━━━━━ Passage to read ━━━━━
# A fish story from my uncle



## spiff (Jun 3, 2004)

My Uncle Carey is a retired airline pilot. He's got friends all over the country from his flying days. He knows I'm a fishin' addict and so sent me this story that a buddy of his sent him along with these pictures. Figured a few folks here would enjoy them.. I'm running down to Walmart now to see if they have any kids' basketballs in stock. What size hook do you figure I should use?...  

spiff
+++++++++++++++++++++++++++++++++++++++++++++++
View pictures in numerical order....1 thru 5.

FISH STORY FROM WICHITA EAGLE NEWSPAPER 

This was a pretty interesting story from The Sunday Wichita Eagle
Newspaper a couple of weeks ago. Was in a housing development around
119th st. South and Maple. Anyhow a resident in the area saw a ball
bouncing around kind of strange like in the developments pond and when
he went to investigate, it was a flathead catfish who had obviously
tried to swallow a child's basketball which became stuck in its mouth.
━━━━━
▶ _Set exercise_
Write the next part of the catfish forum post, starting right after its last sentence.
━━━━━ Supplied data ━━━━━
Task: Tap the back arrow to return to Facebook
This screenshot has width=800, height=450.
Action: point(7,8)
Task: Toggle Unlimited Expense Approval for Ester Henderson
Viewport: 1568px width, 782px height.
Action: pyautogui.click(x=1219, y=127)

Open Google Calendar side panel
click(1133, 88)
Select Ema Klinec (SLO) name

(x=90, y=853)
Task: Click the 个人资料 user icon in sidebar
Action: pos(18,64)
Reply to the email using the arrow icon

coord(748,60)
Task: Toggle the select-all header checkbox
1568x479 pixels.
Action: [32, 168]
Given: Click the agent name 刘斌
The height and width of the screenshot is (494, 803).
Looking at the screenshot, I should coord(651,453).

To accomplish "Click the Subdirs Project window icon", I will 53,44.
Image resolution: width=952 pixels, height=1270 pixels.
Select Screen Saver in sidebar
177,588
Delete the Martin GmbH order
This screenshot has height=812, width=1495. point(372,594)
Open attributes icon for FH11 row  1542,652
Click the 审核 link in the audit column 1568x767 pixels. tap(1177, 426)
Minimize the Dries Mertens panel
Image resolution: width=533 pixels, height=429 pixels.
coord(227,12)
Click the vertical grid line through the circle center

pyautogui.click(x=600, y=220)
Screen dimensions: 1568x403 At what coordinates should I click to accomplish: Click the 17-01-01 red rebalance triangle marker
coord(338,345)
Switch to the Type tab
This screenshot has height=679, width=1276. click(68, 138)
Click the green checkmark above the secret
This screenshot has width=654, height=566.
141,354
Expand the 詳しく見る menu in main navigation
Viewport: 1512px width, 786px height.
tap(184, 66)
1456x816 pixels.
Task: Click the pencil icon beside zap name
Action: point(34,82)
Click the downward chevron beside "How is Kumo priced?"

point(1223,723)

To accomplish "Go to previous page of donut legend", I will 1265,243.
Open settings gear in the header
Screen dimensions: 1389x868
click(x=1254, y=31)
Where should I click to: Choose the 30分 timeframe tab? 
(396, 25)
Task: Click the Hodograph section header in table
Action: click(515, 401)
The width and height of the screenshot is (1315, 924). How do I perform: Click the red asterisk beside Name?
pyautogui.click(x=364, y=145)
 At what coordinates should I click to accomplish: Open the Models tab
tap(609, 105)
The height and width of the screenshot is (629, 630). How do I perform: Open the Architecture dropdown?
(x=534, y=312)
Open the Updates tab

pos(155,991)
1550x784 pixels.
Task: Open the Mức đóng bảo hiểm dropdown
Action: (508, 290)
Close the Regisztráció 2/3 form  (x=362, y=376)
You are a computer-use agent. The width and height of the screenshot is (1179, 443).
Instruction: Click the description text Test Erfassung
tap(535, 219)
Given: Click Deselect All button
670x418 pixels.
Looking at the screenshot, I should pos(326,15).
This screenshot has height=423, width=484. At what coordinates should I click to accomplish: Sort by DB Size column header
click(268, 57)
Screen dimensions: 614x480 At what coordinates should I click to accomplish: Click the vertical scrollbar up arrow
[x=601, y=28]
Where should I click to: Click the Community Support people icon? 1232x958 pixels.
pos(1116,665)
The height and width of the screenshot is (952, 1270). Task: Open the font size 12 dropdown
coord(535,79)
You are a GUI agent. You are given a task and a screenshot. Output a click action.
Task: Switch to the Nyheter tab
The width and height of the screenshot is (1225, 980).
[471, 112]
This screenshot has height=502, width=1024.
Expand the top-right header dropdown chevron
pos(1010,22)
━━━━━
▶ _Output of the exercise_
The fish was totally exhausted from trying to dive but unable to because
the ball would always bring him back up to the surface.
The resident tried numerous times to get the ball out but was
unsuccessful.
He finally had his wife cut the ball in order to deflate the ball and
release the catfish.


----------



## catking (Apr 5, 2004)

That had to be uncomfortable for that cat  Thanks for the thread  Very Interesting................. CATKING


----------



## shuvlhed1 (Apr 13, 2004)

Where's them repost police????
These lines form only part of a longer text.